Das Angehörigen Alphabet; I wie Immun

Als Angehörige war ich gefühlt gegen alles immun und wenn ich es einmal nicht war, redete ich mir zumindest ein, dass ich es war. Was für ein seltsamer Einleitungssatz…naja.

In der Hochphase von Krabbe Kunibert war ich nie krank. Zumindest erlaubte ich es mir nicht. Und wenn es mich doch mal niedergestreckt hatte, unterdrückte ich Symptome, so dass ich ansprechbar blieb: für die Kinder und für Simon.

Kunibert zog bei uns ein, als ich mit Leo schwanger war. Der kleine Batman kam via Kaiserschnitt zur Welt, zwei Tage später musste unser Held in die Klinik. Zuhause wartete Emma. Während der Geburtsop kam es zu Komplikationen, die mich hätten aber länger in der Klinik bleiben lassen sollen. Das ging aber nicht. Ich entließ mich selbst, dem Babybatman ging es gut und ich arbeitete noch daran. Ein Wochenbett gab es nicht. Auch wenn Emmas Patentante mich die erste Woche zuhause unterstütze, trug ich bereits 5 Tage nach der OP Wasser Flaschen in unsere damalige Wohnung im dritten Stock. Weil es nicht anders ging.

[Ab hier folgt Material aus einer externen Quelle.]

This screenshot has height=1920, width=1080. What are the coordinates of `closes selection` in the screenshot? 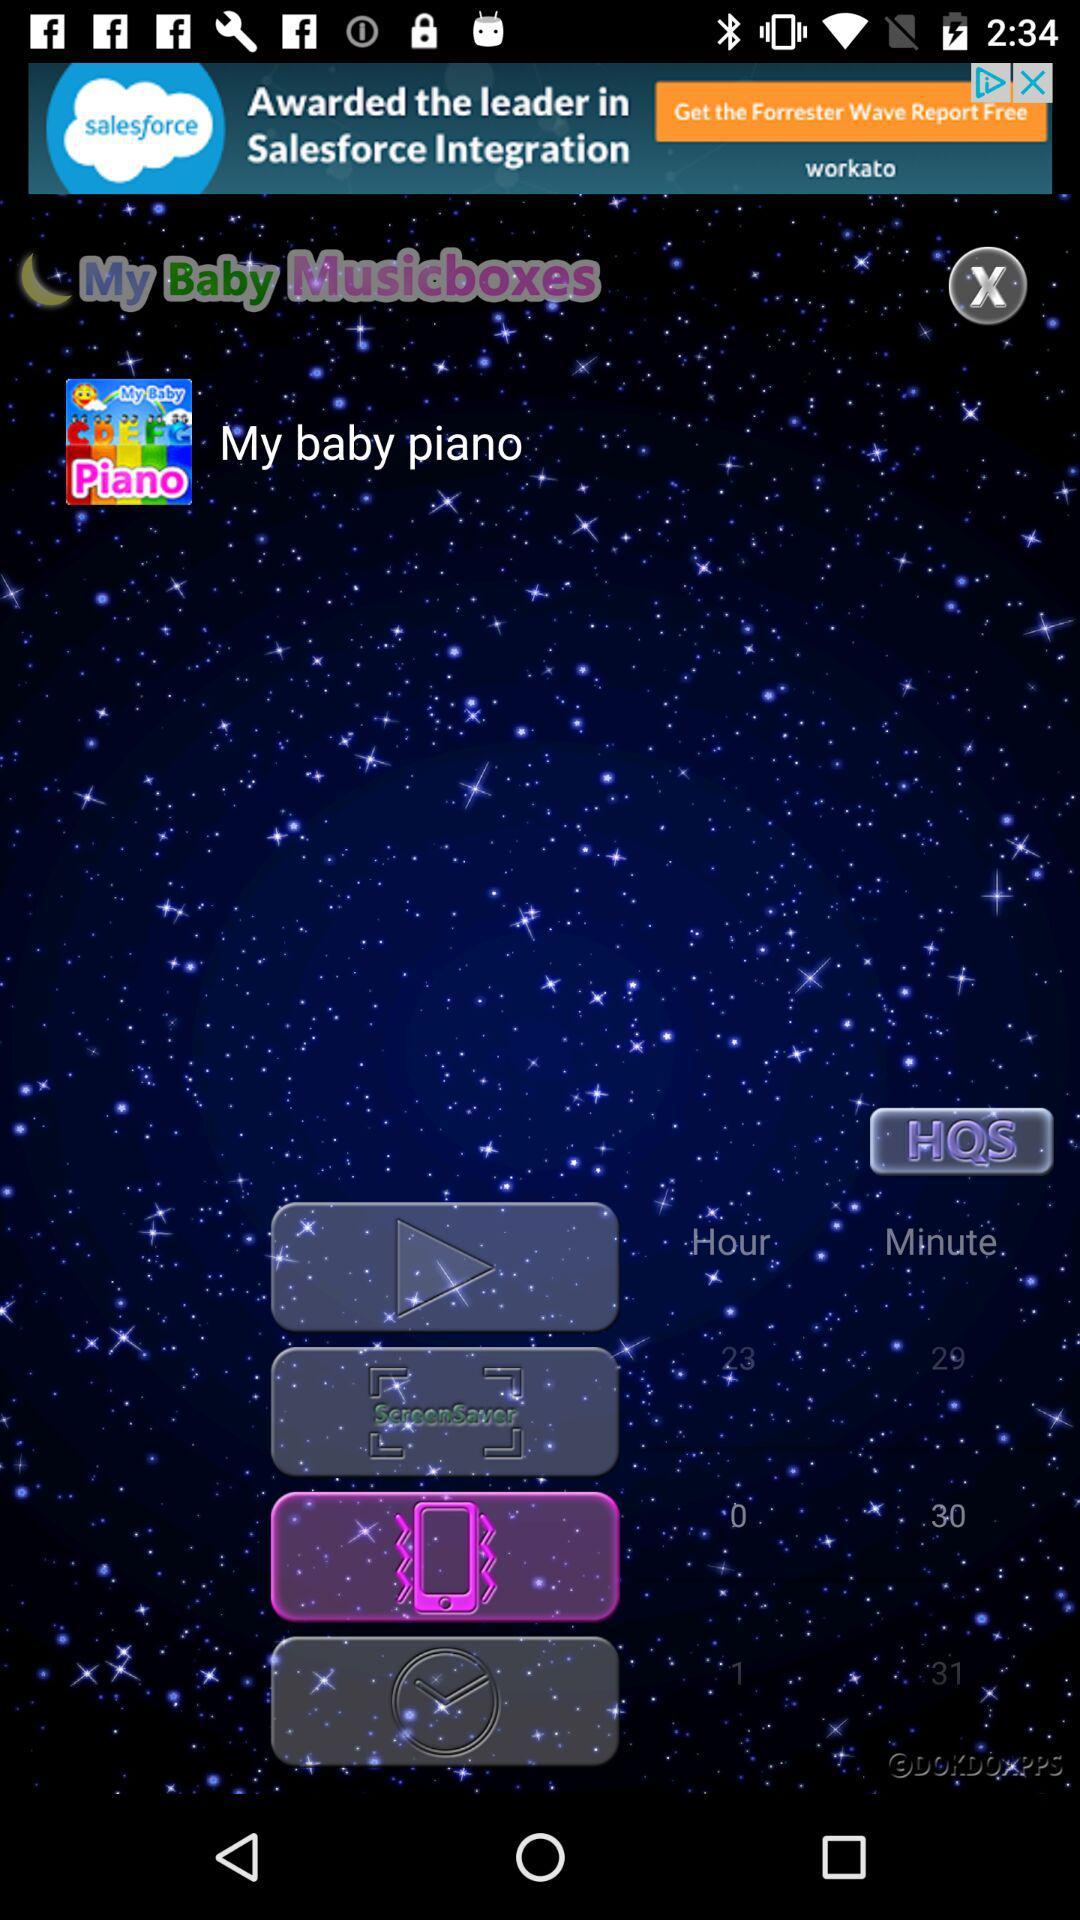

Ich brachte Emma zur Kita, ging mit ihr zum Spielplatz und besuchte Simon in der Klinik. Es funktionierte. Rückblickend weiß ich selbst wie leichtsinnig das nach meinem Kaiserschnitt gewesen war, damals nahm ich das nicht wahr. Die Schmerzen ebenso wenig. Ich versorgte unseren Tag ab 5 stunden nach der OP selbst. Das war übrigens nicht stark, in Anbetracht der Tatsache dass ich auf Grund der Komplikationen strengste Bettruhe hatte, war das total bescheuert.

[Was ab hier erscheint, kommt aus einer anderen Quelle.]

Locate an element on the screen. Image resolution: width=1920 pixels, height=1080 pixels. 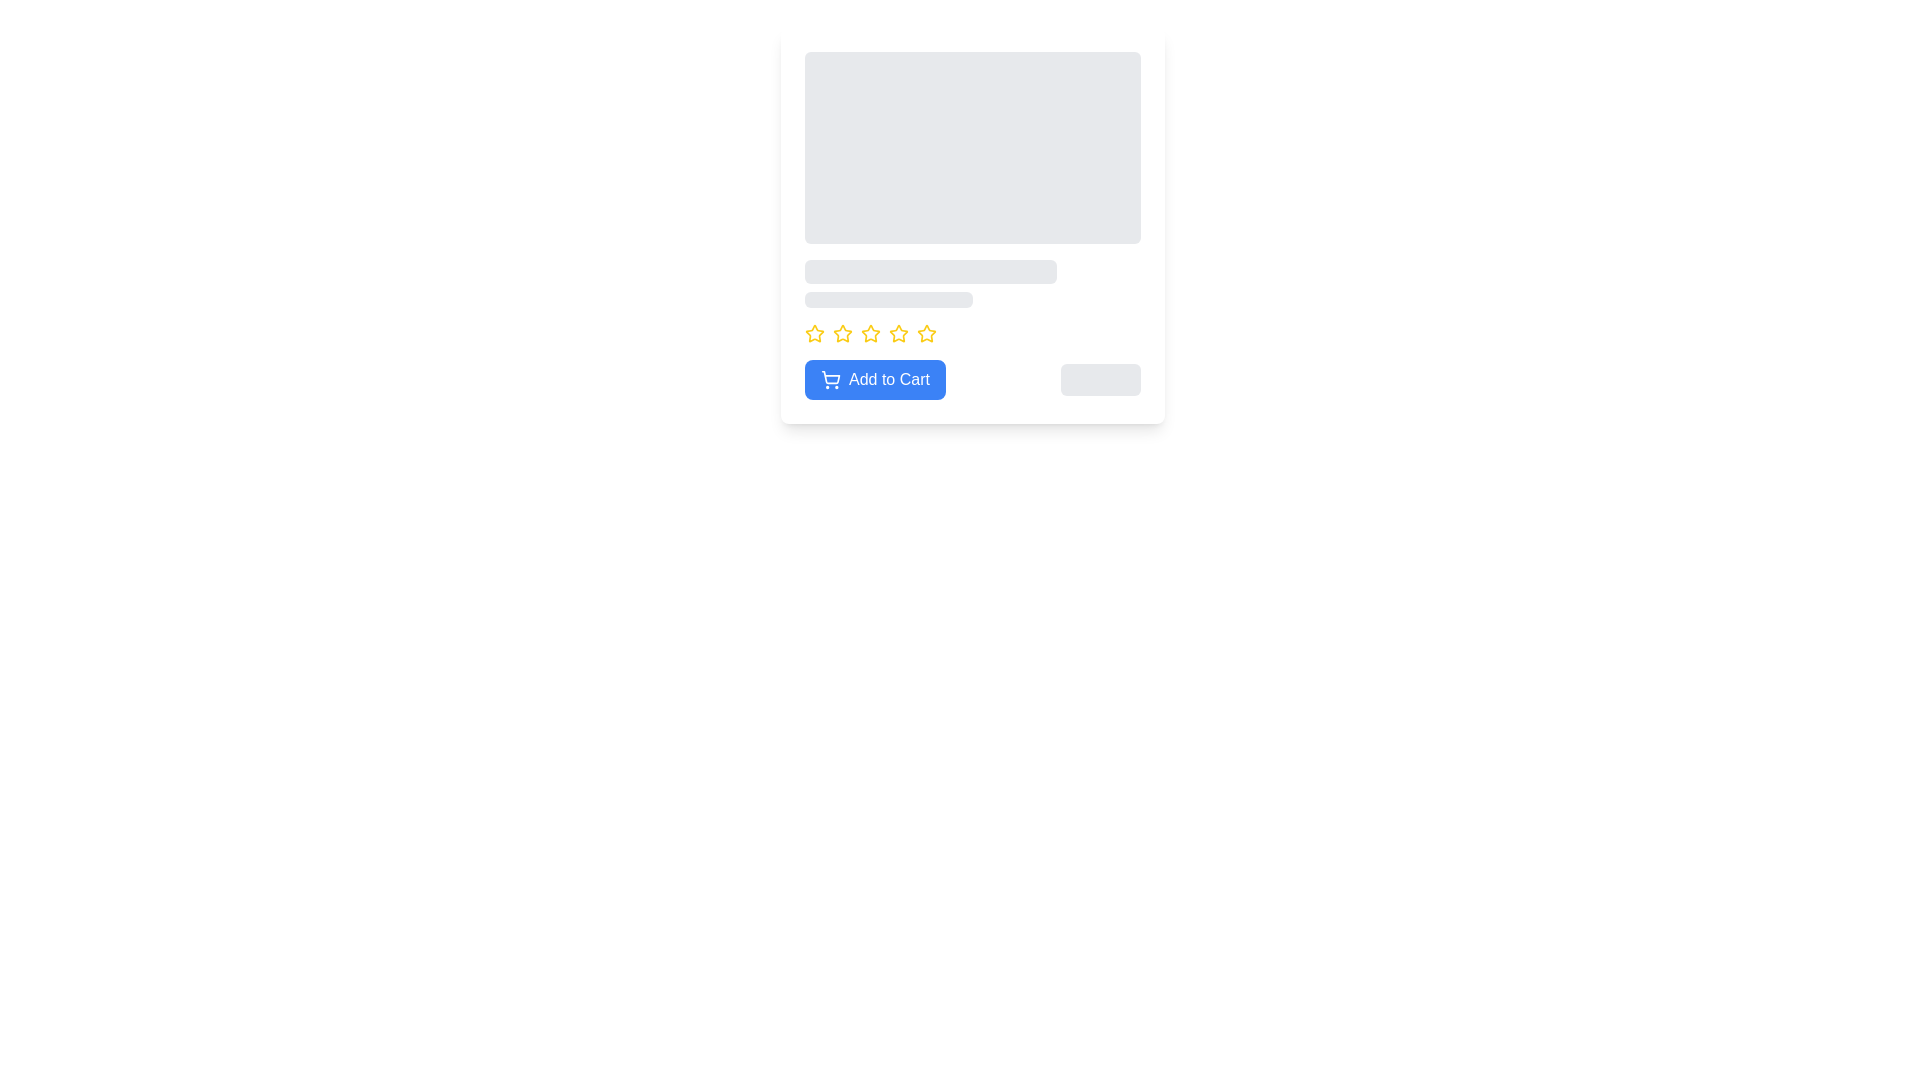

Immer wenn es Simon schlecht ging, ging es mir gut. Ich steckte mich weder mit Magen Darm Virus Geschichten an, noch mit der Hand Mund Fuß Krankheit oder diversen anderen Überraschungen, die die Kinder so aus der Kita oder Schule mitbrachten.

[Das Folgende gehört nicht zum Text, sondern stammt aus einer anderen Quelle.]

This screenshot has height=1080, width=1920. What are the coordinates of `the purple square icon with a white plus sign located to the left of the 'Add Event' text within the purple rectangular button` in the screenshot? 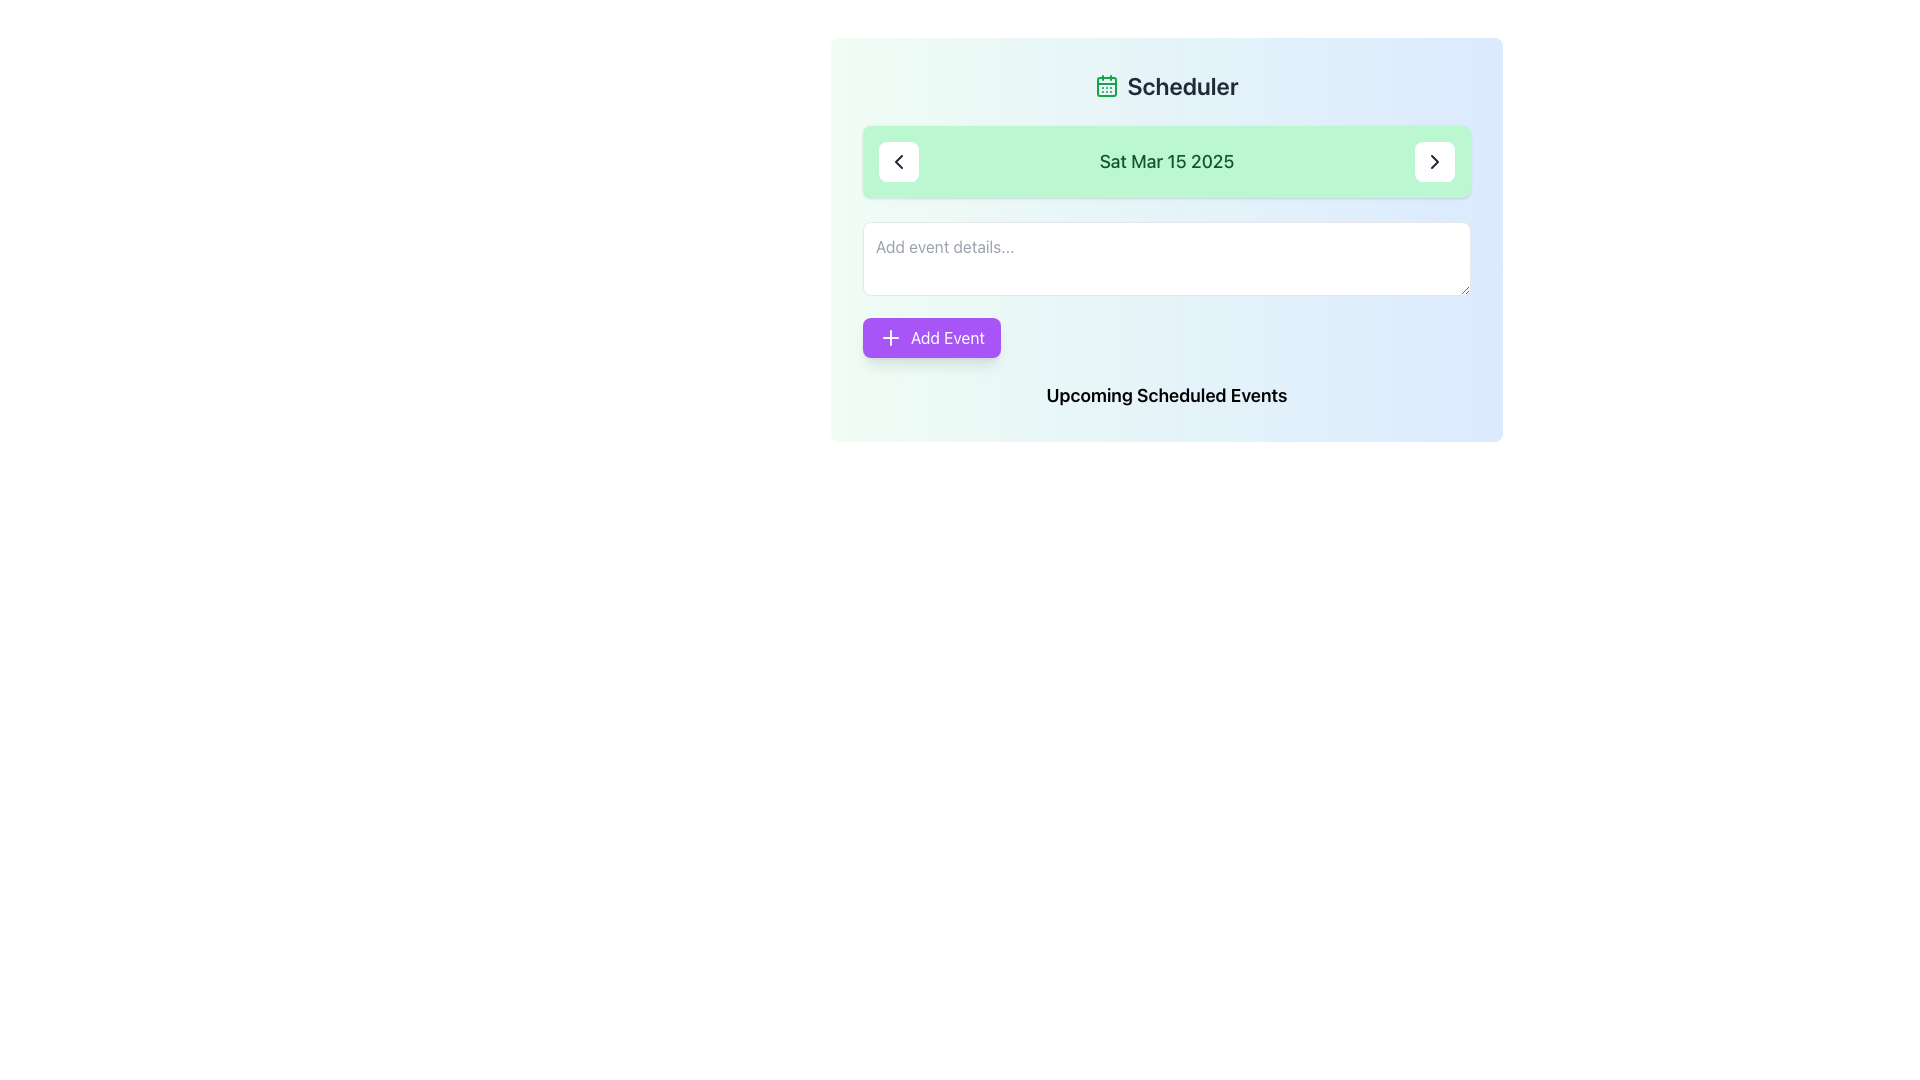 It's located at (890, 337).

Ich war immun gegen Tipps, die ich bekam; Achte auf Dich, es gibt Pflegedienste….und so weiter.

Wenn Simons Stimmung ins Bodenlose kippte und er seinen Frust zu Hause ausließ war ich am Anfang auch immun, das änderte sich allerdings irgendwann. Ich erlaubte mir keine Schwächen, weder gesundheitlich noch organisatorisch oder psychisch. Ich war die, die noch funktionierte, während unser Held mit Krabbe Kunibert beschäftigt war. Teilweise war ich so immun gegen alles, auch gegen die Angst, dass ich nur noch abgeklärt wirkte. Obwohl ich das natürlich überhaupt nicht war.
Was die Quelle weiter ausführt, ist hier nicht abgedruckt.